A simple reading of the OBA rule leads to the conclusion that a rep would need to provide prior written notice to her broker-dealer of her intention to form a competing broker-dealer. Providing the notice would be comical: “I just want to give you a heads-up that I’ll be forming my own competing company where I’ll be attempting to move my customers in the next six months or so. You good with that, bro?” Needless to say, no one with a head on their shoulders would expect to receive anything but a pink slip after providing that notice.
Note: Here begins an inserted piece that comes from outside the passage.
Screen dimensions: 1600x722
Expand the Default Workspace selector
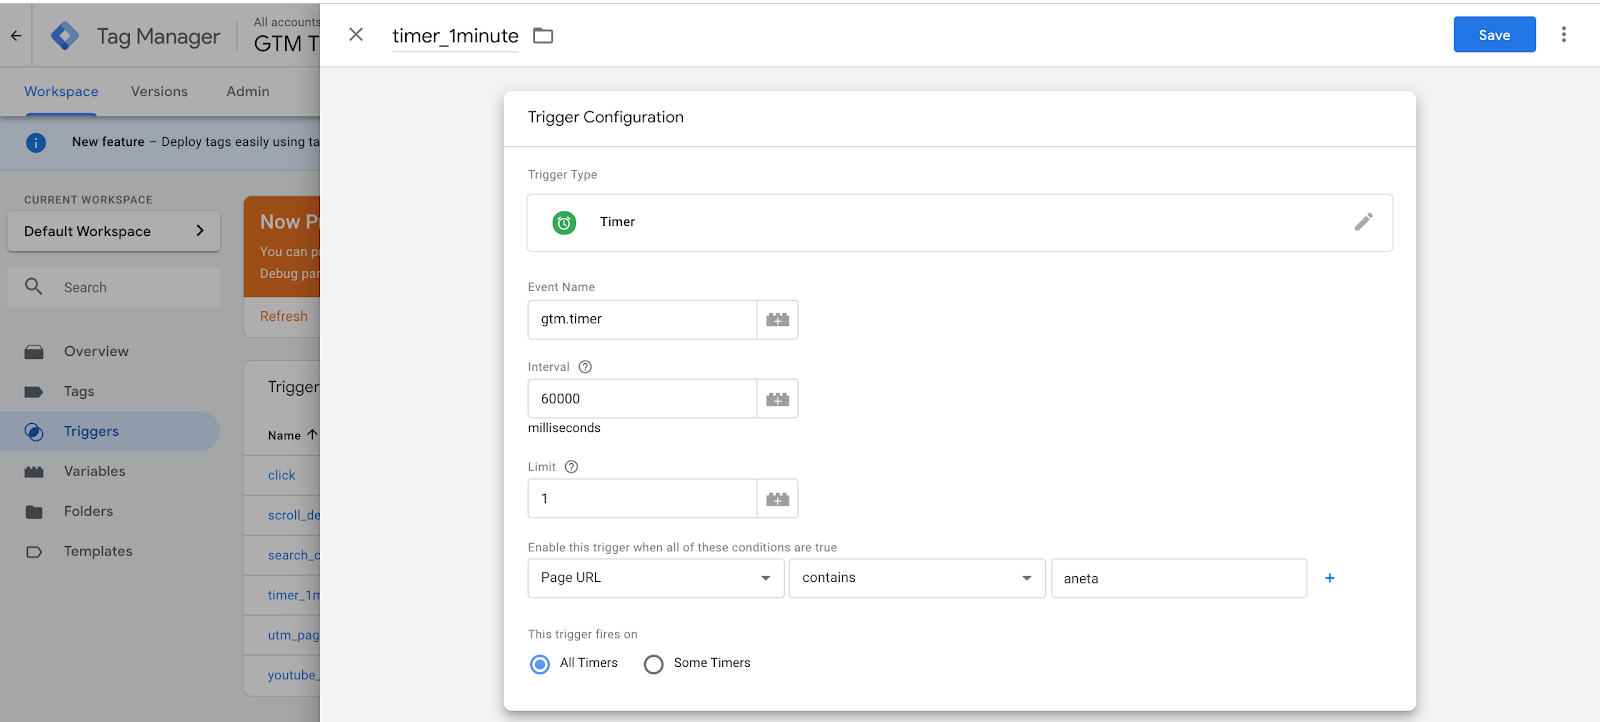pos(114,231)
In recognition of this quandary, FINRA’s Office of General Counsel (“OGC”) issued sound and sensible guidance in a 2001 Interpretive Letter. In the Letter, the OGC wrote that the notice requirements of the OBA Rule are not triggered when a rep takes certain steps to form a new broker-dealer, including forming a company, and filing an application on behalf of the company to become a FINRA member, and a Form U4 designating himself as a principal of the company, so long as he does not: accept compensation from the company or other person; engage in securities or investment banking business for the company; raise capital for the company; solicit customers for the company; or generally engage in business activity for the company. In sum, with a few limitations, a rep generally can sow the seeds of forming his own broker-dealer without providing notice to his current broker-dealer of his intention and efforts to do so. This makes perfect sense. And it is welcome guidance from FINRA on a potentially thorny issue.
Earlier this month, FINRA accepted AWC No. 2018057258602 from Charles Gonzalez, wherein FINRA found that Mr. Gonzalez engaged in outside business activities, in contravention of the OBA Rule, by not disclosing to his broker-dealer that he had “formed a new business entity, retained and paid for services of a consultant, bought office equipment, rented and paid for his new company’s office space, and that he solicited and raised capital from a customer at [his broker-dealer] to fund his new business.” While, on its face, this finding may seem, in part, inconsistent with the Interpretive Letter, it is not. The safe harbor detailed in the Letter does not apply if a rep, among other things, raises capital for his new company, which FINRA apparently found that Mr. Gonzalez had done.
The moral of the story is that if you are going to rely on a safe harbor or exemption, be sure to satisfy all of the criteria, or you may be found to have satisfied none of them.
 Interpretive Letter to Sheryl Anne Zuckerman, Esq., Singer Frumento LLP (Dec. 6, 2001).